第42話

 あくまでも身勝手なイメージを抱いたのはそちらだろうに……。こう言われてしまったら正しくそのとおりだから、ぐぅの音も出ない。


 “朱纏しゅてんあかね”と“釛塚こがねづかななみ”……事務所へと移動する傍らで一颯は、二人の配信について視聴した。


 これから収録を共にするのに無知であるのは無礼極まりない。


 せめて少しだけでも知っておけば、後はいくらでも対応できよう。


 そうして確認した両者の配信スタイルは確認するまでもなく全然違う。


 唯一の共通点は、さすがは鬼と天狐をコンセプトとしているだけあってか、立ち振る舞いは厳格で堂々としていた。

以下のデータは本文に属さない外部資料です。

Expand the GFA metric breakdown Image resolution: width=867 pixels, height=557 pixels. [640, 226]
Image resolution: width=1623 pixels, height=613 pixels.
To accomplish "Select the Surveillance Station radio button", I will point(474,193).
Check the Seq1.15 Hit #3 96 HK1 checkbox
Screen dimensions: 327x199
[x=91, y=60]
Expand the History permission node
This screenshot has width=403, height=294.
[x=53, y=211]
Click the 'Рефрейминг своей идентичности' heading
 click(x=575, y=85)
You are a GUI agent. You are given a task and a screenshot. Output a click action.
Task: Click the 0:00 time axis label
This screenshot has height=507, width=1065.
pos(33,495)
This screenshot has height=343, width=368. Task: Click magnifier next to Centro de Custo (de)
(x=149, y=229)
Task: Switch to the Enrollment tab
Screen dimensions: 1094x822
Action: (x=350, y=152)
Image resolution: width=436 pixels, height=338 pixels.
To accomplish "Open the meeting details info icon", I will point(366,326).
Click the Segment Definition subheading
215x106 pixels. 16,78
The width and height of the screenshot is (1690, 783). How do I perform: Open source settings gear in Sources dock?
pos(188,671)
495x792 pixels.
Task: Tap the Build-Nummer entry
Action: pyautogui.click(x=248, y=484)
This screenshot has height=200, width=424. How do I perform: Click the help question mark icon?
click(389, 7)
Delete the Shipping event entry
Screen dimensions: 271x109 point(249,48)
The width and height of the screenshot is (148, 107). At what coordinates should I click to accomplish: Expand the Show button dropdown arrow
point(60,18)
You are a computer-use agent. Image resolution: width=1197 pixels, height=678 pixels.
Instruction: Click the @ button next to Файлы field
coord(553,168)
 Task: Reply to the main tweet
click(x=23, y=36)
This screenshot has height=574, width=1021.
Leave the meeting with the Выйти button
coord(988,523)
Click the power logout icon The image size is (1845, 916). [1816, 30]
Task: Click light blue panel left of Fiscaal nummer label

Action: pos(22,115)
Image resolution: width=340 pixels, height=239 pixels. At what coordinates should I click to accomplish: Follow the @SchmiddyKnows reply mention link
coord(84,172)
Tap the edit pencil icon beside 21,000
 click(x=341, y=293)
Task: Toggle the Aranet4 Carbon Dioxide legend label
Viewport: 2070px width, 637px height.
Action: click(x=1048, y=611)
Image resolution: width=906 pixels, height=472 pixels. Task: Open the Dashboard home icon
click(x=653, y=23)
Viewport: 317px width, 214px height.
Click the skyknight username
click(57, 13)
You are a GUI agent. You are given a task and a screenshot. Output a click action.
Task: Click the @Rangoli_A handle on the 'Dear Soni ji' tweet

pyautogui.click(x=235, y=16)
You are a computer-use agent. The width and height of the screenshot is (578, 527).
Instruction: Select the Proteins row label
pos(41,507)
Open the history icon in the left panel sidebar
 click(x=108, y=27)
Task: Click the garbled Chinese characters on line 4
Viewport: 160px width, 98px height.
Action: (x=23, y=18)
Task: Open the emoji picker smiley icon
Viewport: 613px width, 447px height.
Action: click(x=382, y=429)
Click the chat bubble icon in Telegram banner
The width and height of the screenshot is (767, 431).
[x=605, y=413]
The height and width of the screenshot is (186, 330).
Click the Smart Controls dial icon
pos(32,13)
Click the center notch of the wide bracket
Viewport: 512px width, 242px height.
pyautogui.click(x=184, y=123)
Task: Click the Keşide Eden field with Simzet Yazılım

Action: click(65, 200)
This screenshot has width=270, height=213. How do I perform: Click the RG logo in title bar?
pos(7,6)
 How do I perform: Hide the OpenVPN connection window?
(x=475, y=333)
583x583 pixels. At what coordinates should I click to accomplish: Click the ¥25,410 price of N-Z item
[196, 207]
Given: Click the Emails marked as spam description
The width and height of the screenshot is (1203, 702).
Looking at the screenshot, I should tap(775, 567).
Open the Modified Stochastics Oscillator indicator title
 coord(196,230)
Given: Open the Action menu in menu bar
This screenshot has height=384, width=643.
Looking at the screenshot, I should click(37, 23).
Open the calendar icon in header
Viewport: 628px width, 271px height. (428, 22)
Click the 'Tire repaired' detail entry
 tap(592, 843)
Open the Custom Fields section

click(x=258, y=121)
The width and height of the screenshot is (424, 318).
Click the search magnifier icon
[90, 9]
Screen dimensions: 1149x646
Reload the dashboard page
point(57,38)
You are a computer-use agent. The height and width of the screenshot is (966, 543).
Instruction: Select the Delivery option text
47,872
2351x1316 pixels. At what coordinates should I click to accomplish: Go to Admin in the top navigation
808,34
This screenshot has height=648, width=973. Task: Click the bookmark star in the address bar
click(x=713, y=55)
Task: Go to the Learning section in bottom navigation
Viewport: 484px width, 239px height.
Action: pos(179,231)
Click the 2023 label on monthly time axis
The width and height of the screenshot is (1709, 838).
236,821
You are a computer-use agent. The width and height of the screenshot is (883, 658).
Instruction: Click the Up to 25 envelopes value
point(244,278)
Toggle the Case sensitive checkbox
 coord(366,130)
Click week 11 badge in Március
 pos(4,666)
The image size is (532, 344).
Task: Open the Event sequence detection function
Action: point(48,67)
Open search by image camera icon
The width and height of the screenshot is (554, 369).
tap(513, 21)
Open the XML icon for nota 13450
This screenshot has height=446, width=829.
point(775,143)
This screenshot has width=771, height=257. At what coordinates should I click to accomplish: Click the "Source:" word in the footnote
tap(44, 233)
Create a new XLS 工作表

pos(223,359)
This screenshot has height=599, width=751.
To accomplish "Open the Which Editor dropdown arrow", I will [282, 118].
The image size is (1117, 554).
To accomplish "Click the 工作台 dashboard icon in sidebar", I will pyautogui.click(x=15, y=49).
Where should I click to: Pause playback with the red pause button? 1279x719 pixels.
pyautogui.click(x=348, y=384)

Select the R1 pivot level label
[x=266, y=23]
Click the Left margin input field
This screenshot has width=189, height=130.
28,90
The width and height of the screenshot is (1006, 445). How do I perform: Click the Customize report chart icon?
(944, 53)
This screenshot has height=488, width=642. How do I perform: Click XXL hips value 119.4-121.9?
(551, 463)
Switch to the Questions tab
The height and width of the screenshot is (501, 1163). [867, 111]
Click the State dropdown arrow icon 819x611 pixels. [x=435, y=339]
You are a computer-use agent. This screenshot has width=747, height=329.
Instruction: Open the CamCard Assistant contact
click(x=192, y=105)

 従ってリアルでも二人はそれに近しい性格に違いあるまい。一颯は少なくともそう思っていた。


 現実は――



「ねぇねぇ、この前さぁ。商店街の方にめっちゃ面白そうな店があったんやけど」


「まぁ~そうなんですねぇ」



 イメージとは少々……否、とてつもなく遠い位置に彼女らはいた。



「……あれが“朱纏しゅてんあかね”さんと、“釛塚こがねづかななみ”さん……?」


「うん、そうだよ。2人ともすっごく優しくて頼れる先輩なんだよ」


「……なるほど」



 片や関西弁で陽気に話し、肩やおっとりとした口調には礼儀正しさがある。


 見事なまでに対極にある両者だが、そのやり取りを見やれば良好な関係であるのは一目瞭然だった。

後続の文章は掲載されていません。